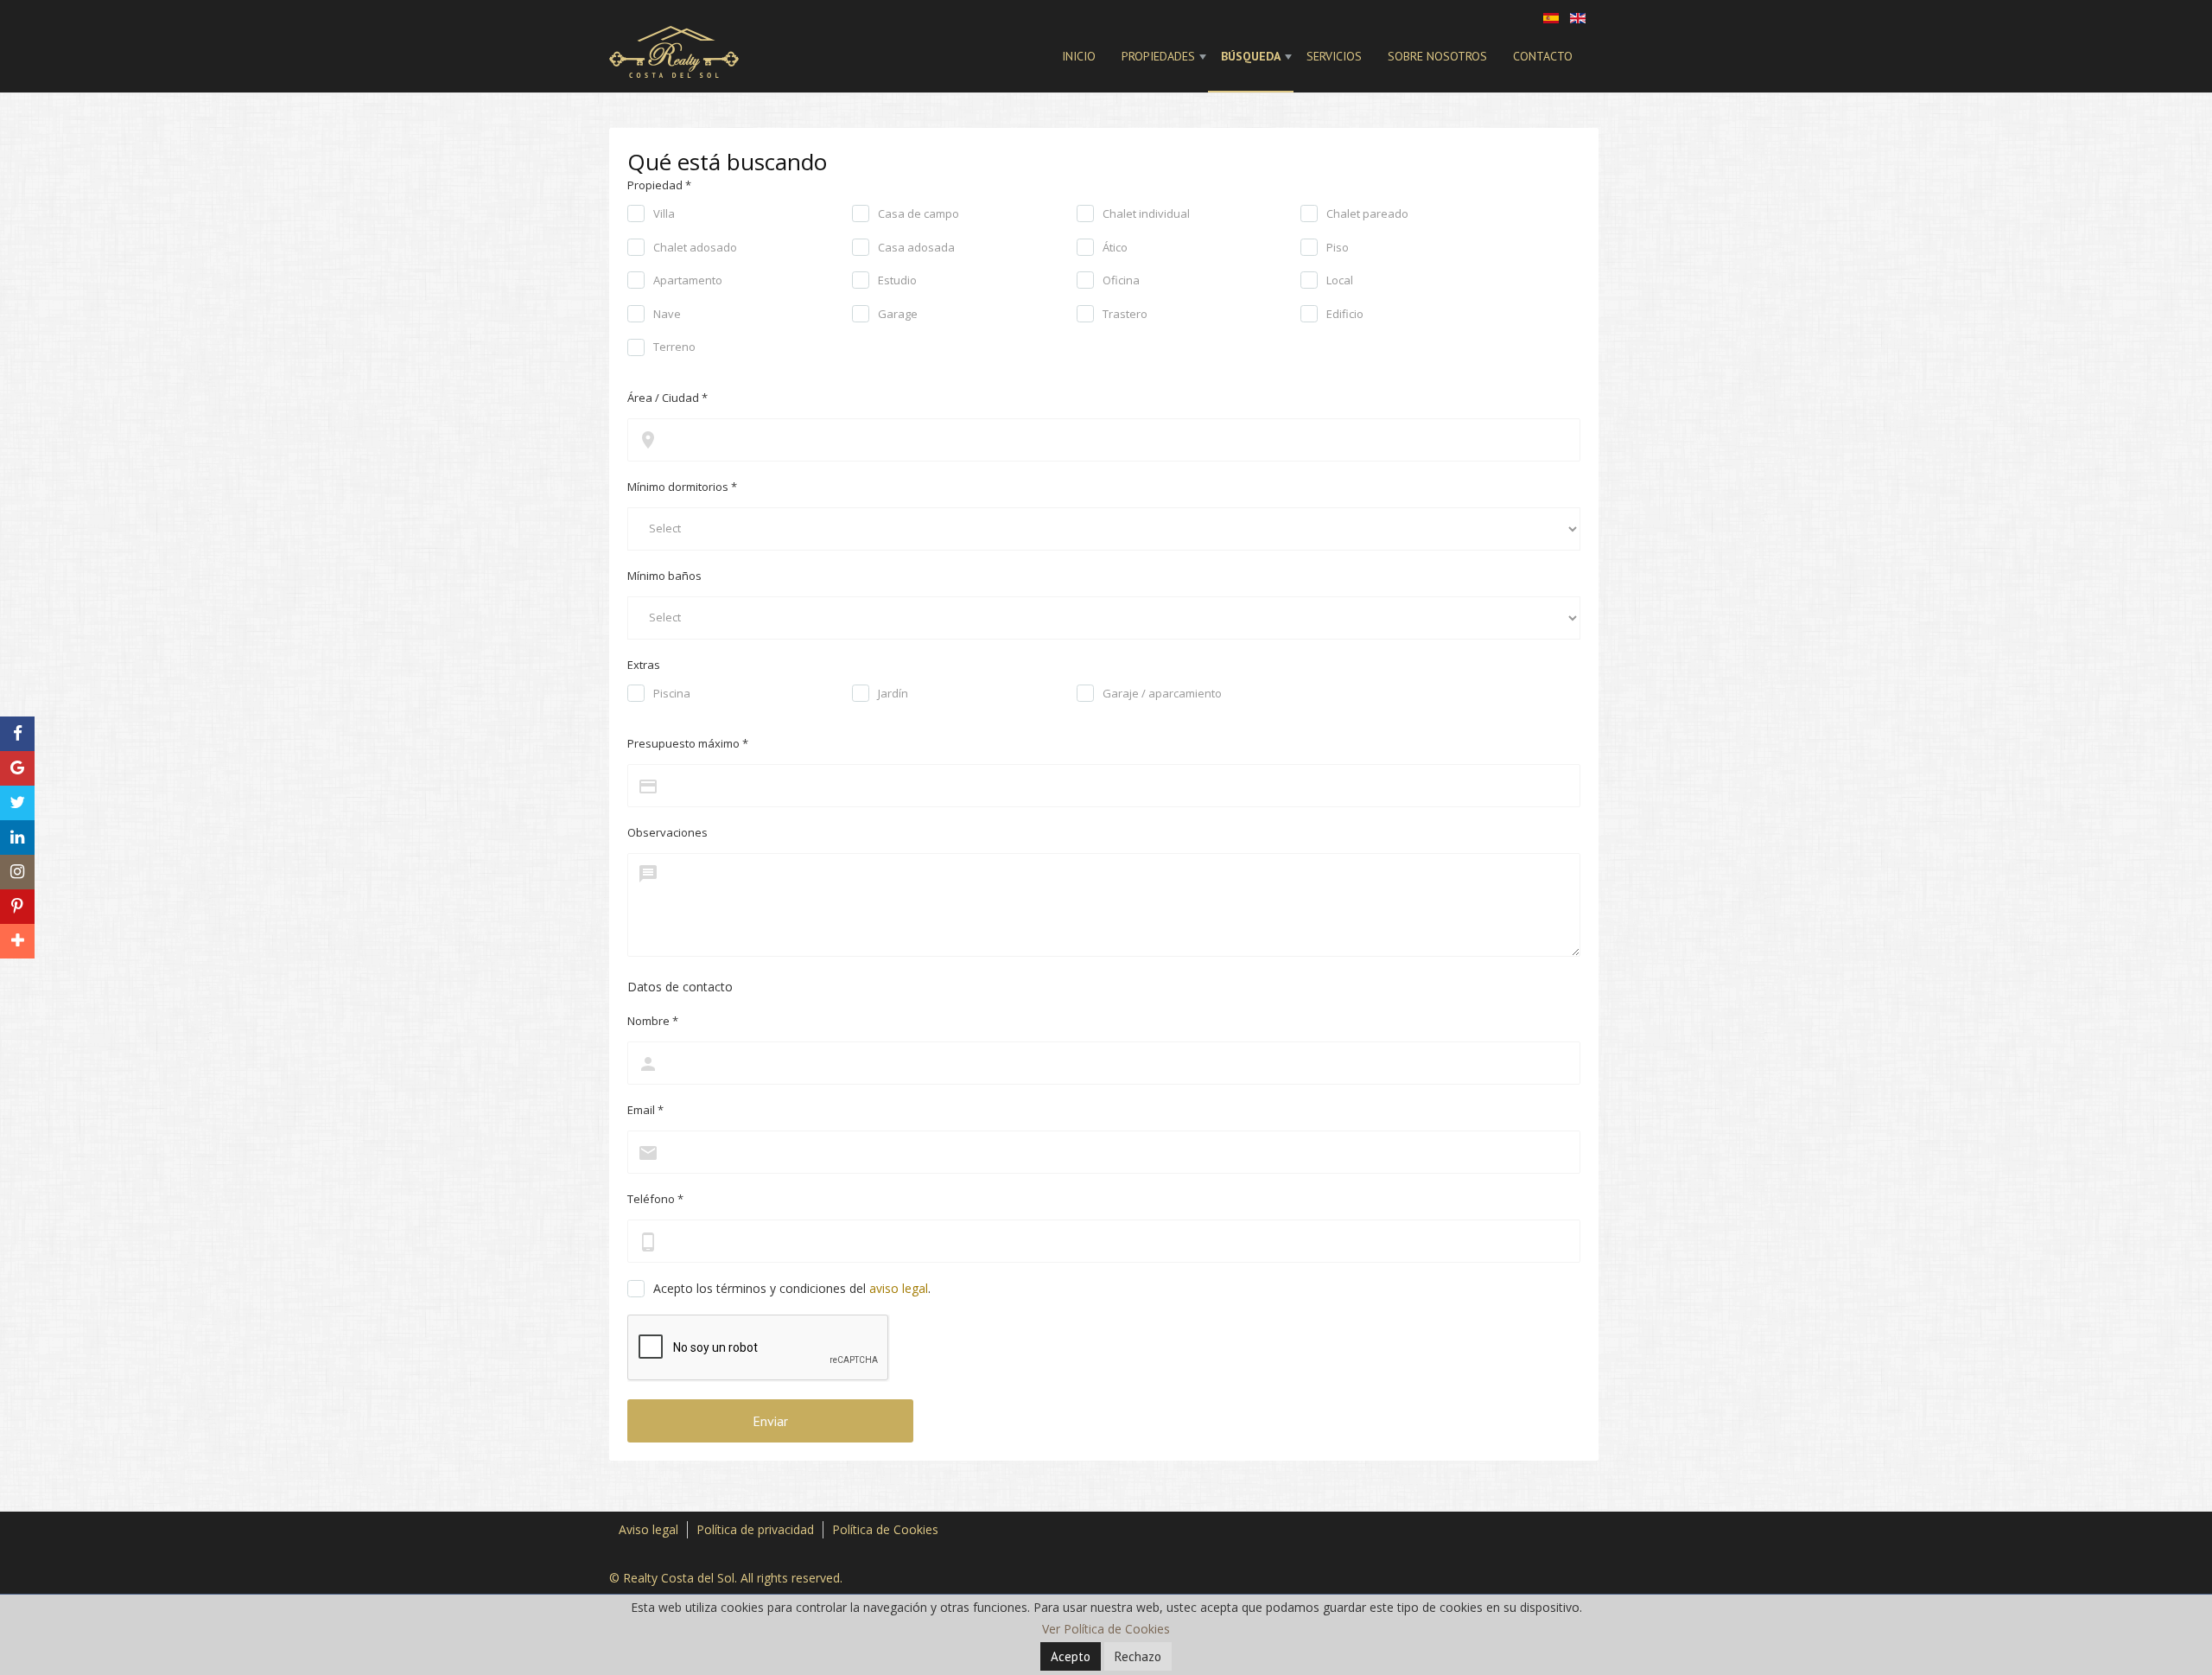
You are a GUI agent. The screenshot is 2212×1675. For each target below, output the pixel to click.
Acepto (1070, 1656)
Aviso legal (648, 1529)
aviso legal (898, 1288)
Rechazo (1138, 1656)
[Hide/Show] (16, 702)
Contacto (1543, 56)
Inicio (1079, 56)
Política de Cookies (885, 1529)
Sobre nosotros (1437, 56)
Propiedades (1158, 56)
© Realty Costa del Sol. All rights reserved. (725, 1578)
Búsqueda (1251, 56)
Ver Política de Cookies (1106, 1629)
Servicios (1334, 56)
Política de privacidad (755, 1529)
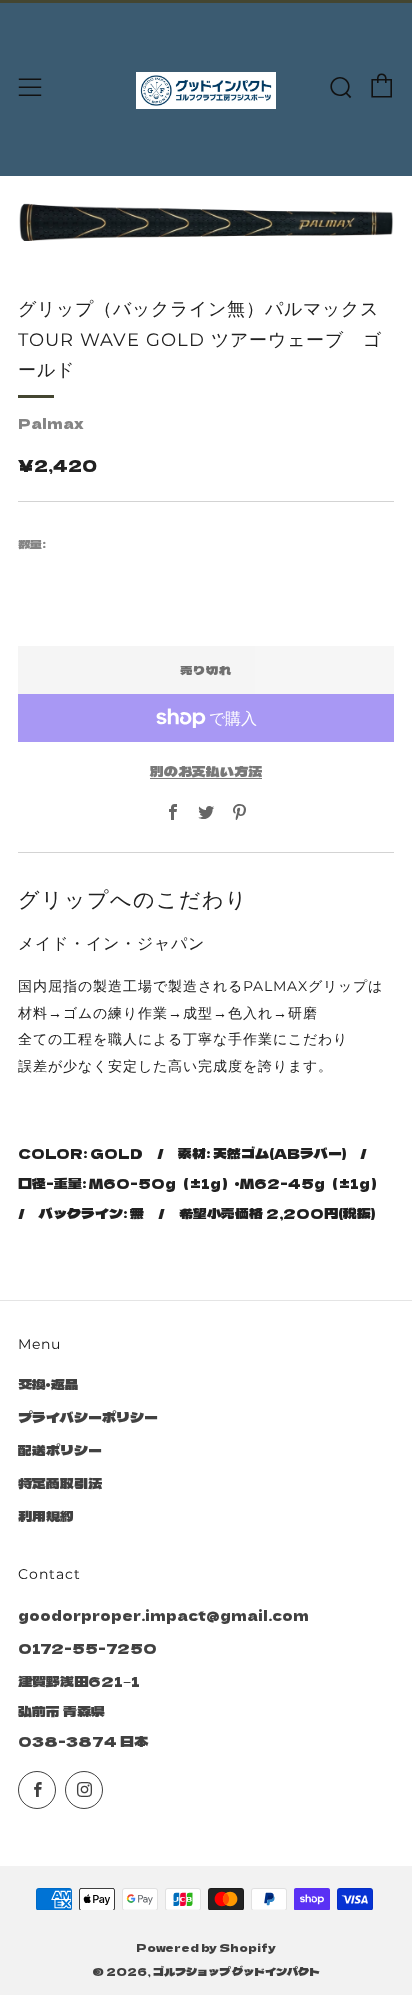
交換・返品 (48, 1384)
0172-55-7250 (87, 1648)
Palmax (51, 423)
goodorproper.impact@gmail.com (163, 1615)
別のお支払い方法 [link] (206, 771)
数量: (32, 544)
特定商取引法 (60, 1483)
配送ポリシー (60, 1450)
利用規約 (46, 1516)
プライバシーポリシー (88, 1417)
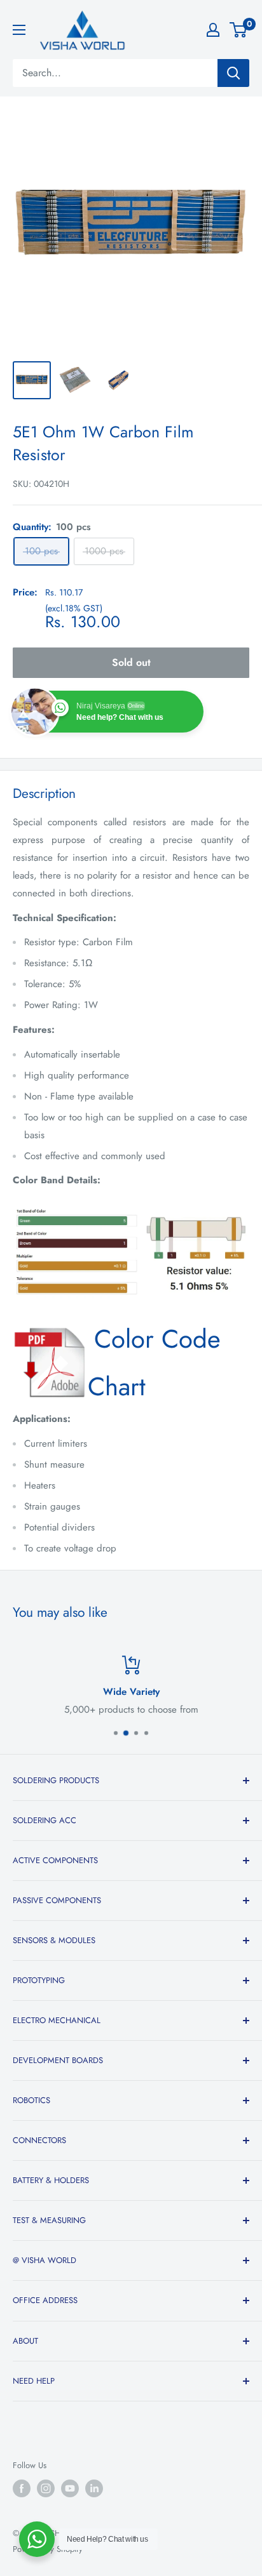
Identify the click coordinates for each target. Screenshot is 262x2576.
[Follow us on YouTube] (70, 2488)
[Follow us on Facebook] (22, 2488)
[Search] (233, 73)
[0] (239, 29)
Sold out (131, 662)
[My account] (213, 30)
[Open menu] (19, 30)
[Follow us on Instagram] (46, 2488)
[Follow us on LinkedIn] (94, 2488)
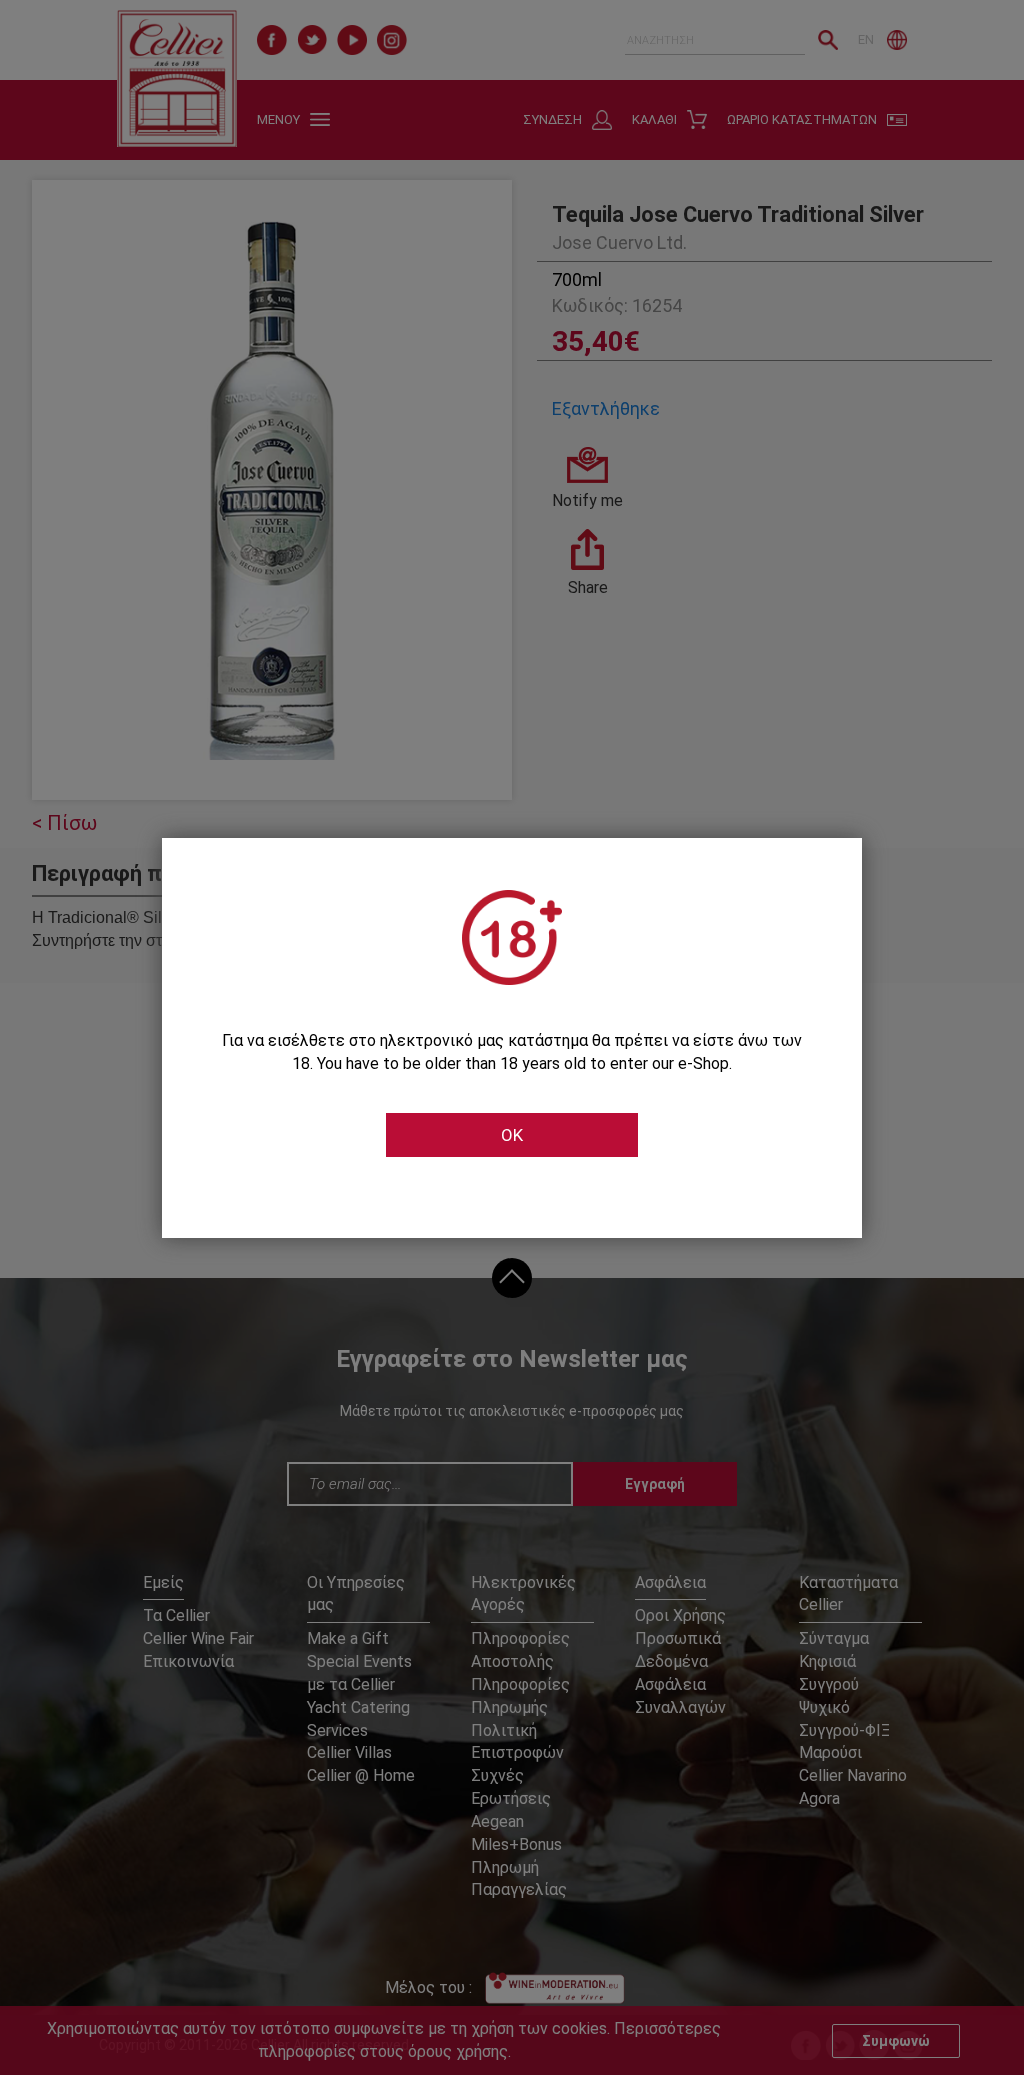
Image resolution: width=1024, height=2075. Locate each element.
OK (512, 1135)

### [WORK INSTRUCTION]
Your reply should be a single number: the count of lines above that include the string "click".

### [EXPECTED OUTPUT]
2